[Document section]
1a. If I'm correct, why is RVO (Return Value Optimization) needed?
In the second case, the object will be allocated through a dynamic storage, i.e. it will exist even out of the function scope. So I need to use a deleteon it. The function returns a pointer to such object, so there's no copy made this time, and performing delete who will free the previously allocated memory. Am I (hopefully) correct?
Also I understand I can do something like this:
MyClass& getClass(){
return MyClass();
}
and then in main:
MyClass who = getClass();
In this way I'm just telling that "who" is the same object as the one created in the function. Though, now we're out of the function scope and thus that object doesn't necessarily exists anymore. So I think this should be avoided in order to avoid trouble, right? (and the same goes for
MyClass* who = &getClass();
which would create a pointer to the local variable).
Bonus question: I assume that anything said till now is also true when returning vector<T>(say, for example, vector<double>), though I miss some pieces.
I know that a vector is allocated in the stack while the things it contains are in the heap, but using vector<T>::clear() is enough to clear such memory.

[Supplied information]
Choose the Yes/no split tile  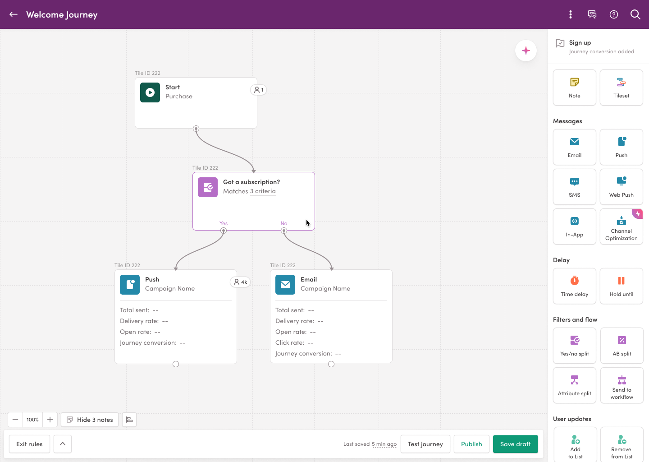tap(575, 346)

[What you will do]
1. In the C++ forum post on returning objects from functions, where does the poster say a vector itself is allocated?
2. Continue the C++ forum post on returning objects from functions, starting after its final sentence.

[Results of the exercise]
1. In the stack.

2.
Now I want to follow the first procedure (i.e. return a vector by value): when the vector will be copied, also the onjects it contains will be copied; but exiting the function scope destroys the first object. Now I have the original objects that are contained nowhere, since their vector has been destroyed and I have no way of deleting such objects that are still in the heap. Or maybe a clear() is performed automatically?
I know that I may beatray some misunderstandings in these subjects (expecially in the vector part), so I hope you can help me clarify them.
Q1. What happens conceptually is the following: you create an object of type MyClass on the stack in the stack frame of getClass.
You then copy that object into the return value of the function, which is a bit of stack that was allocated before the function call to hold this object.
Then the function returns, the temporary gets cleaned up. You copy the return value into the local variable what. So you have one allocation and two copies.
Most (all?) compilers are smart enough to omit the first copy: the temporary is not used except as return value. However, the copy from the return value into the local variable on the caller side cannot be omitted, because the return value lives on a part of the stack that is freed as soon as the function finishes.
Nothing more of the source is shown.